-- Angezeigte Einträge --
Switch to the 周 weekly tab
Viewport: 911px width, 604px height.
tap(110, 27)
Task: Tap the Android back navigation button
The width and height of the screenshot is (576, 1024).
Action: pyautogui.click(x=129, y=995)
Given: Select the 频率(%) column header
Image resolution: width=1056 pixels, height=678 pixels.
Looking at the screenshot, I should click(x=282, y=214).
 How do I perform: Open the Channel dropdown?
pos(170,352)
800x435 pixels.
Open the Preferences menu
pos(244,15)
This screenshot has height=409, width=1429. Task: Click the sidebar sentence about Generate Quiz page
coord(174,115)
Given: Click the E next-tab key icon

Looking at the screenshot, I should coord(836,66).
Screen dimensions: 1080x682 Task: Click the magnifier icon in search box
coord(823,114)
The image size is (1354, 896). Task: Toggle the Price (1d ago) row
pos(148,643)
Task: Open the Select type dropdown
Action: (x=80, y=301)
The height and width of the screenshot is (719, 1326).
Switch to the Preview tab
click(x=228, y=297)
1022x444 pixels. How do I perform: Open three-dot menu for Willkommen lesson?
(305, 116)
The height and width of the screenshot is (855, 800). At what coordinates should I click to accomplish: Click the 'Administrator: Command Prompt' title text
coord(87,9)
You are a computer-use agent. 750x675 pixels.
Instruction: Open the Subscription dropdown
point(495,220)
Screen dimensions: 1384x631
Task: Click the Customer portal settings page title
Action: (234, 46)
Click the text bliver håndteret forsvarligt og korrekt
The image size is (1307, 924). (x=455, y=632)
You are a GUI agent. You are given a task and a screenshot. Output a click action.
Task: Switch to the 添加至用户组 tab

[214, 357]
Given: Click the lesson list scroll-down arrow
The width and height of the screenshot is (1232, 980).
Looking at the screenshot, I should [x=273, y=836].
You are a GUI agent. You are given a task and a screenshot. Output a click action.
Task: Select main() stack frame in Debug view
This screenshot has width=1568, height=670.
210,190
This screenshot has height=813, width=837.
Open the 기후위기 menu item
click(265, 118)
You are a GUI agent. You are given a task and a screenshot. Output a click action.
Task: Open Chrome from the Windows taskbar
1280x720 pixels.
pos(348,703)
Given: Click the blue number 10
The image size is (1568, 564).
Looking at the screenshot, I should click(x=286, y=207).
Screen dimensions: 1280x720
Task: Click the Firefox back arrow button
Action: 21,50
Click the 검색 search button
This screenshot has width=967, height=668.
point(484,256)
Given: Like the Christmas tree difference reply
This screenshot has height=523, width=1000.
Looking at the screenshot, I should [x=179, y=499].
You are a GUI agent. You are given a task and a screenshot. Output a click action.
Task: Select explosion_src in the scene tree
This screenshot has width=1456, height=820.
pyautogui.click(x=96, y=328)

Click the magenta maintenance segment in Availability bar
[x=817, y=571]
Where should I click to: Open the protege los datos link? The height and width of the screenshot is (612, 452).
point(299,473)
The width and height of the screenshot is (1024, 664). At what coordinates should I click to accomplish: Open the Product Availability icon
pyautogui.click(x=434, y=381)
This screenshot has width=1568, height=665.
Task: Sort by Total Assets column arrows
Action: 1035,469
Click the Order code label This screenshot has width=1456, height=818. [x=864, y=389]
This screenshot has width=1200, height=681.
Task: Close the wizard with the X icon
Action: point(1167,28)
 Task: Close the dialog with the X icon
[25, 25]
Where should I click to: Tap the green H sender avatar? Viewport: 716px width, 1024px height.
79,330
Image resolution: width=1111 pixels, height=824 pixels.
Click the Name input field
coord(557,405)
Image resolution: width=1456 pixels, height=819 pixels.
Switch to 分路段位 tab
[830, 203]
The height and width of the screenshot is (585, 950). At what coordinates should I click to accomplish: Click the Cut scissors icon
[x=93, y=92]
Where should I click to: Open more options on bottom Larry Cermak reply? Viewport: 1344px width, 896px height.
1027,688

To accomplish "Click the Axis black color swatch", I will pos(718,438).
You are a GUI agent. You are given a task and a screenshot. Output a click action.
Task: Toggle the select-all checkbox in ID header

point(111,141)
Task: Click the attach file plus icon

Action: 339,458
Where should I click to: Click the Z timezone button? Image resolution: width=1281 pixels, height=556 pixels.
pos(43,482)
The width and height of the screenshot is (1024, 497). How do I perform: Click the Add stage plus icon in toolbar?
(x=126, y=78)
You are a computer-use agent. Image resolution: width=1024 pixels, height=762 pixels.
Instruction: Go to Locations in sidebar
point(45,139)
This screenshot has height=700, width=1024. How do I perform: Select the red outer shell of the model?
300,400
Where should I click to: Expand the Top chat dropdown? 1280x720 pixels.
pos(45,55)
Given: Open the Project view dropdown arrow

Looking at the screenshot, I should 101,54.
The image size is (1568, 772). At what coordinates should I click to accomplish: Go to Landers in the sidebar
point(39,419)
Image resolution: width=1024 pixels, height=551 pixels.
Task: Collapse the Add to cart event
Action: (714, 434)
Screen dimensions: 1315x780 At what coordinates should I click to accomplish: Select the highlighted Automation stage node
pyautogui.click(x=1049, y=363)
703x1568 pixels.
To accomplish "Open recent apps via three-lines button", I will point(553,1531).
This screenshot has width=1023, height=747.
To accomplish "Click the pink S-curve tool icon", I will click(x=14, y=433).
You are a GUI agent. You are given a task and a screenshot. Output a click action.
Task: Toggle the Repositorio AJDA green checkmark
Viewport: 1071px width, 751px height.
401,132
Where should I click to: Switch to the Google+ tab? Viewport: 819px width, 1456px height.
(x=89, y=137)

-- Aufgabe --
In welchen Zeilen der Einträge oben steht das Wort „with“? Finde diese Zeilen und schreibe jede vollständig ab.

-- Lösung --
Task: Close the wizard with the X icon
 Task: Close the dialog with the X icon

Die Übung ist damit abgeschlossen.